The shift to clean energy could see trillions in stranded assets
As companies agree to curb their use of fossil fuels, the shift in investment, as well as effects from climate change itself, could result in trillions of dollars of assets becoming worthless, the WSJ's Jean Eaglesham and Vipal Monga report.
A variety of assets could be candidates for write-downs because of climate change, including coal-fired power plants that shut down early because of climate regulations and buildings that are damaged by floods. That prospect is raising fears of market volatility while paving the way for a major battle in corporate finance over the accounting rules for these write-downs.
The international climate
Deforestation in the Brazilian Amazon hit its highest level in 15 years
The Amazon in Brazil lost more than 5,000 square miles of rainforest from August 2020 to July 2021 — the highest level of deforestation since 2006, according to a report from Brazil’s National Institute for Space Research, Ellen Francis and Gabriela Sá Pessoa write for The Post.
That marks the fourth year in a row that the rate of deforestation rose, according to the report, which relied on satellite data. Much of the increase in deforestation has come during the tenure of Brazilian President Jair Bolsonaro, who campaigned on a promise to open the Amazon to development and industries such as logging.

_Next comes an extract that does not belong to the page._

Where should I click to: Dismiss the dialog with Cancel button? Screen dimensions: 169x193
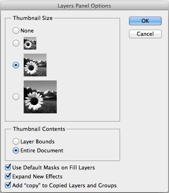[145, 34]
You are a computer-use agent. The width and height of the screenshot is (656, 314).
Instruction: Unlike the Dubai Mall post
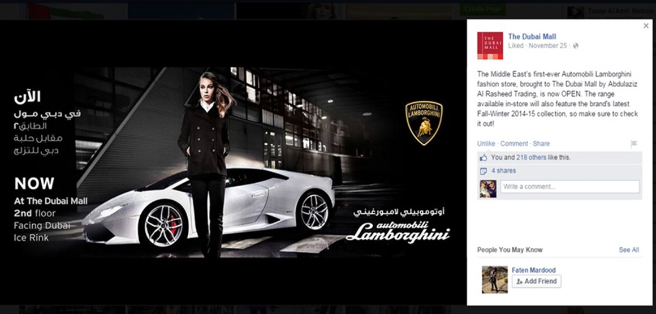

Bolsonaro did not attend the COP26 climate summit in Glasgow, although Brazil agreed to join a global pledge to end deforestation. Some critics have questioned whether Brazil delayed the release of the report until after the summit — a move the country’s environment minister has denied.
The U.S. is losing out to China in a global race to secure materials for electric vehicles
A New York Times investigative series explores the rivalry between the United States and China over cobalt, a crucial material used in the batteries that power electric cars.
As of 2020, 15 of 19 cobalt-producing mines in the Democratic Republic of Congo, the source of more than two-thirds of the world’s cobalt production, were owned or financed by Chinese companies, according to a data analysis by the Times and Benchmark Mineral Intelligence. These Chinese companies have received billions in loans and can draw on credit from state-backed banks.
The investigation found that the United States “essentially surrendered” cobalt resources to China, despite decades of financial and diplomatic investment in Congo. In 2016, for instance, the American company Freeport-McMoRan sold one of the world’s largest cobalt mines to the conglomerate China Molybdenum. Despite an early warning system that alerted U.S. officials to a potential loss in critical resources, the Obama administration, consumed by the war in Afghanistan and a fight with the Islamic State, did little to prevent the sale. Last year, Freeport sold a second major cobalt site to the company.
“Saturday Night Live" tackled climate change and COP26 over the weekend, with Aidy Bryant playing “Mother Earth" and urging people to stop throwing their iPhones into the ocean.